> [ACTIVITY] If a line in the entries below contains "color", copy it.
───── INPUT DATA ─────
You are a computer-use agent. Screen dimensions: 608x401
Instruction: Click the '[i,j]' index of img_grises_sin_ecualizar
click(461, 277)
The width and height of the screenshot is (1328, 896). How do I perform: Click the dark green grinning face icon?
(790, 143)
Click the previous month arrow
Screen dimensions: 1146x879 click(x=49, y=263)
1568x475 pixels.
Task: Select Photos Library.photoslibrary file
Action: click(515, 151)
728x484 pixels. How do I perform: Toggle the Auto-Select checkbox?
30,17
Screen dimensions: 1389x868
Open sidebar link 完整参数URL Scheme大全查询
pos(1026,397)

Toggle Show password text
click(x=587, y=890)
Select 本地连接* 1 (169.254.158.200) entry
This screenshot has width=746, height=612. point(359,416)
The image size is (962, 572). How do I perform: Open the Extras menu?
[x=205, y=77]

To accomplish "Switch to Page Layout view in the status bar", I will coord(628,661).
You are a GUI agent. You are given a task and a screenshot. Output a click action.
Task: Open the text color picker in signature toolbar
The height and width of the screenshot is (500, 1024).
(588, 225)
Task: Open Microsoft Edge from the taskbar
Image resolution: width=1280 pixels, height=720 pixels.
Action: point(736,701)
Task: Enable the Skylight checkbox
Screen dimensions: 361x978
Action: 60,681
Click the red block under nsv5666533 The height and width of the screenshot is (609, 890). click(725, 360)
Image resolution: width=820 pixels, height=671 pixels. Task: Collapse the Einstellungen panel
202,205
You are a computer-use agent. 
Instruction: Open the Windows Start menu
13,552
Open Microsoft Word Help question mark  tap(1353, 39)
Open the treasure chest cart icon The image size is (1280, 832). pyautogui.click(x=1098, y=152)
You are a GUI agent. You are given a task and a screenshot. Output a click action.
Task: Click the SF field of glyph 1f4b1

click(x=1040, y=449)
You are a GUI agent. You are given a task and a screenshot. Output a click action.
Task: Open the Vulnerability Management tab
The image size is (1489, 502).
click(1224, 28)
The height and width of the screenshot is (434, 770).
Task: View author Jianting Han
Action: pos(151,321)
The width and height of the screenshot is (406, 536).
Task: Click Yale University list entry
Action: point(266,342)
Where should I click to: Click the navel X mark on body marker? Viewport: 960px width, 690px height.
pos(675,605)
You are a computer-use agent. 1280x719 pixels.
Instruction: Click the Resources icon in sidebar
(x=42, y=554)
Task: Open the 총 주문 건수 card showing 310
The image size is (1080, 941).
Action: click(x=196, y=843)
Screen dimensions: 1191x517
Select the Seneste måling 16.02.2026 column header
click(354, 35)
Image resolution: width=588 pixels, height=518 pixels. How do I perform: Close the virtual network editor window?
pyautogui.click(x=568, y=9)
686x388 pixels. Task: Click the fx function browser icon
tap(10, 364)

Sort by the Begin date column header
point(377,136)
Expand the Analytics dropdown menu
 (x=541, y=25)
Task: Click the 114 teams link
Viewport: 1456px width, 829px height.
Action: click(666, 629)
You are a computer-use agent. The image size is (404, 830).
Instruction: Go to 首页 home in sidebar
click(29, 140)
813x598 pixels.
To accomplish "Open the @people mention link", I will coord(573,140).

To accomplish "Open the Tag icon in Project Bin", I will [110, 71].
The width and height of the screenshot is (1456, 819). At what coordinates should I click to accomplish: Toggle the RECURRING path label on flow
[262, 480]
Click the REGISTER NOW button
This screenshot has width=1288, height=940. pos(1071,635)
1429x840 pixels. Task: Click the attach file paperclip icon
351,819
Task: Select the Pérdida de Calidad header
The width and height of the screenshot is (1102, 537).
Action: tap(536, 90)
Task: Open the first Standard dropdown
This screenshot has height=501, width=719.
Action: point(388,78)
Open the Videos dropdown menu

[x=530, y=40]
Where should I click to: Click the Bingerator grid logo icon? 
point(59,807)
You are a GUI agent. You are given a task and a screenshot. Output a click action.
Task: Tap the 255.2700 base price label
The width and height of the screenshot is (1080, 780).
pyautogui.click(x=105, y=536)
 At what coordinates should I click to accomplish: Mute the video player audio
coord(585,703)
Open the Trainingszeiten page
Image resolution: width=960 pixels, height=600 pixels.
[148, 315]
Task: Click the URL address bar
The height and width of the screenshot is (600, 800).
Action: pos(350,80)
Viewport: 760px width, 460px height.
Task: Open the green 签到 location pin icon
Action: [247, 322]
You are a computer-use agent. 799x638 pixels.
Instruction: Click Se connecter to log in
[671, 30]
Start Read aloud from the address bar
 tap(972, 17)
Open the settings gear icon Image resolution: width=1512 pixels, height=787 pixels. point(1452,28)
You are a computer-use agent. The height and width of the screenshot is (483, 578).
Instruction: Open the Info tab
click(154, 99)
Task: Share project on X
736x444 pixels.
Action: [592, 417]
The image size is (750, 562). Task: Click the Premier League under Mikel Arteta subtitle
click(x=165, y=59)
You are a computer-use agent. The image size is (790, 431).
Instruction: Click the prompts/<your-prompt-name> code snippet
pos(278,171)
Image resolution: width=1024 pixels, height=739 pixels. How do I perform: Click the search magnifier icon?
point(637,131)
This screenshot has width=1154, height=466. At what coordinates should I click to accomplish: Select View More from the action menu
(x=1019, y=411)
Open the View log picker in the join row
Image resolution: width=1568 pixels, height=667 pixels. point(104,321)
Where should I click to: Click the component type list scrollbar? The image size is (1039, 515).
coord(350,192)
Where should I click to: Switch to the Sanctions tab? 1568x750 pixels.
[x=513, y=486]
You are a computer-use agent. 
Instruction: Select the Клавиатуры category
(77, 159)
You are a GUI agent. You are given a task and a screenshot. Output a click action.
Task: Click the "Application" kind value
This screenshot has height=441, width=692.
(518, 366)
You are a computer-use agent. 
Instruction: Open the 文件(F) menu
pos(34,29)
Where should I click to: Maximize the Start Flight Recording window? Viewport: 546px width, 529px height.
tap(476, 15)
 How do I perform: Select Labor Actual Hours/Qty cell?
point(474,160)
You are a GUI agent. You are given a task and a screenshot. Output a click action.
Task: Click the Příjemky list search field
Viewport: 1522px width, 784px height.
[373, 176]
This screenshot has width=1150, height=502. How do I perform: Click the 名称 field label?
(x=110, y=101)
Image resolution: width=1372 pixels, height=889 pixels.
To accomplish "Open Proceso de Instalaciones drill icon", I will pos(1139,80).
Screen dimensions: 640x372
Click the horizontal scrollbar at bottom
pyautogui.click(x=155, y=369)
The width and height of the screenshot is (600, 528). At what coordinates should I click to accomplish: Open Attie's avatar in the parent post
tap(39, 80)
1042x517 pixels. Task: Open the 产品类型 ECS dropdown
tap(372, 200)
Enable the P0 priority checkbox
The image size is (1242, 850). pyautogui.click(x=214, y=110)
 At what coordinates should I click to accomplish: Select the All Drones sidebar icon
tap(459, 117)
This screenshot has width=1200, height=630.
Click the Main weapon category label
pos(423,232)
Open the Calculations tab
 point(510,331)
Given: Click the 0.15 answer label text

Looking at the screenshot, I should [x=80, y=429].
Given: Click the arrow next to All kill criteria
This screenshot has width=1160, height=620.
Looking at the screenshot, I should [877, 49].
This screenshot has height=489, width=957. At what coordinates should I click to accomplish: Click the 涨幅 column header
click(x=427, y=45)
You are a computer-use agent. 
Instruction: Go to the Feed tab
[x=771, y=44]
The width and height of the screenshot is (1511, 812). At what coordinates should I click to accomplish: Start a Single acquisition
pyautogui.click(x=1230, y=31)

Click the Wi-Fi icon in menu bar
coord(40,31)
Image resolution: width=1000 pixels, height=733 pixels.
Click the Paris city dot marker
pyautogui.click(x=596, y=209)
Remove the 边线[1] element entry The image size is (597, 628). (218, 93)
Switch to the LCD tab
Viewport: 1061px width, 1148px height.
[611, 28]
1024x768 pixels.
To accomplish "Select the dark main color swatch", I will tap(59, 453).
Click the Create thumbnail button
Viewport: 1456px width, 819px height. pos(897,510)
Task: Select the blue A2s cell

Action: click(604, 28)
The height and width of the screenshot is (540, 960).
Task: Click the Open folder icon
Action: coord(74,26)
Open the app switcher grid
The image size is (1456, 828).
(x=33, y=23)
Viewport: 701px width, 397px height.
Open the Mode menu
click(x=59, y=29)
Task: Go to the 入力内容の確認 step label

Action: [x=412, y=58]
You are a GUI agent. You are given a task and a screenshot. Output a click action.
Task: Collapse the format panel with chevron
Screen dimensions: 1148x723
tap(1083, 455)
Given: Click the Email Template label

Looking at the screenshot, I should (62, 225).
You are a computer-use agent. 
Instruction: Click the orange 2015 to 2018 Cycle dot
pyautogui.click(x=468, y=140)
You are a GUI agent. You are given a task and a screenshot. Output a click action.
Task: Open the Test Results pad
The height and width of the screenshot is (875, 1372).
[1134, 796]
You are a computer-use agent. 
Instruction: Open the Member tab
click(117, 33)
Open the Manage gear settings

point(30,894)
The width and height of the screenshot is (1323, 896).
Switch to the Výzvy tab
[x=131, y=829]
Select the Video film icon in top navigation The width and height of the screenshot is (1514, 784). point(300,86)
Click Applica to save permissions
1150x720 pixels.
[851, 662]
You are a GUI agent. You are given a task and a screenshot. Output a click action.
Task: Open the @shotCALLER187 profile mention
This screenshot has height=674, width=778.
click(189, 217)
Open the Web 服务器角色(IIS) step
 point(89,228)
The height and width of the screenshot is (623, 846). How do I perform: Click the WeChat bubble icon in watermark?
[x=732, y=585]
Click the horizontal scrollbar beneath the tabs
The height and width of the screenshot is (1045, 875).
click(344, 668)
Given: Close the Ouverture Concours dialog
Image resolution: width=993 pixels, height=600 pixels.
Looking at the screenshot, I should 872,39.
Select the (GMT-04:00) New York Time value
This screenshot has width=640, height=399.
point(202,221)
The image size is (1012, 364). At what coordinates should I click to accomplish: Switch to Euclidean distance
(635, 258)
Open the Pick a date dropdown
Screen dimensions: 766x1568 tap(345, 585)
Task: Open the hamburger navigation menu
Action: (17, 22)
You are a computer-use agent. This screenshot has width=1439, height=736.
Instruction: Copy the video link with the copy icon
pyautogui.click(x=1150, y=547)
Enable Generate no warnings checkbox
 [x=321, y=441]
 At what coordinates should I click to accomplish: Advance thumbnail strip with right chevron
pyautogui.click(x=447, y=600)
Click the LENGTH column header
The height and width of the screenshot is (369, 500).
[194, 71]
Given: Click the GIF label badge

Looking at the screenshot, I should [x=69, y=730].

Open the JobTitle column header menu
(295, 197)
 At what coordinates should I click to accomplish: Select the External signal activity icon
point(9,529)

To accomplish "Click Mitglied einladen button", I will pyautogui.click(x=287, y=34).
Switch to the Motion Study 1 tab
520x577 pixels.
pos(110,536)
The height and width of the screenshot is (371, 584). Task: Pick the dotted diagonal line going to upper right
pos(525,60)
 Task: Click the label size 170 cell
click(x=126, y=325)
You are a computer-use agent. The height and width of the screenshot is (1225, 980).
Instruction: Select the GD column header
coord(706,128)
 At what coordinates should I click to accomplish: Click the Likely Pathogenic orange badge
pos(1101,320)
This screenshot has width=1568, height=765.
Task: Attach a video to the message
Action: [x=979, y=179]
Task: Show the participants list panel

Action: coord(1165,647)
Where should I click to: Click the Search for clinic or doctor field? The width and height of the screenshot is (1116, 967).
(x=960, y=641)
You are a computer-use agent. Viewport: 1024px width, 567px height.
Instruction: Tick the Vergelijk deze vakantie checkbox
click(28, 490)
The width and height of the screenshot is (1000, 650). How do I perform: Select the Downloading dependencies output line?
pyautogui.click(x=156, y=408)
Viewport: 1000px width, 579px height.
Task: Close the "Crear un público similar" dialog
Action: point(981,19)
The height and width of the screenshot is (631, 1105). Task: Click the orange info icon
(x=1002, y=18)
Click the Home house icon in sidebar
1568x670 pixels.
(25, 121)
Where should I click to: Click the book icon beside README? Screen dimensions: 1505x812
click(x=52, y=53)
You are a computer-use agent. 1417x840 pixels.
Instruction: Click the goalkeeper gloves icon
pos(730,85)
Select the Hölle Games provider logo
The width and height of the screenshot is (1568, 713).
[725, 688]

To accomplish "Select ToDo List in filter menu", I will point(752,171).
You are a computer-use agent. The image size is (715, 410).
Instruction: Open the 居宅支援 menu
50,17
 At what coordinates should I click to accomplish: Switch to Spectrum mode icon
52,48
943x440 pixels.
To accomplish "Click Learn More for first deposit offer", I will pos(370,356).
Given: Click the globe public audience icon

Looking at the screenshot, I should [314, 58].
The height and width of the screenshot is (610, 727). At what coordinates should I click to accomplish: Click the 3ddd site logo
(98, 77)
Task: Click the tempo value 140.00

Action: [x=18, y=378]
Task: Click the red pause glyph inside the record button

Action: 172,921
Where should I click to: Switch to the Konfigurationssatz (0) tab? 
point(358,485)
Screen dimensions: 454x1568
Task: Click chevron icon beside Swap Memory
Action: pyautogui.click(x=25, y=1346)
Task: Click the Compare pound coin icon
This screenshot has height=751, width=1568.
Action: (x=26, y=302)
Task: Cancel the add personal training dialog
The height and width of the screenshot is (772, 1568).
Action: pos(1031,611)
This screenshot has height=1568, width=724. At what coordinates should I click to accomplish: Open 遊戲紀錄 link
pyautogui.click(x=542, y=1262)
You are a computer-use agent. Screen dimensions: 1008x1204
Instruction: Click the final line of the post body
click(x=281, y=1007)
─────
> [RESPONSE TO THIS TASK]
Task: Open the text color picker in signature toolbar
To accomplish "Select the dark main color swatch", I will tap(59, 453).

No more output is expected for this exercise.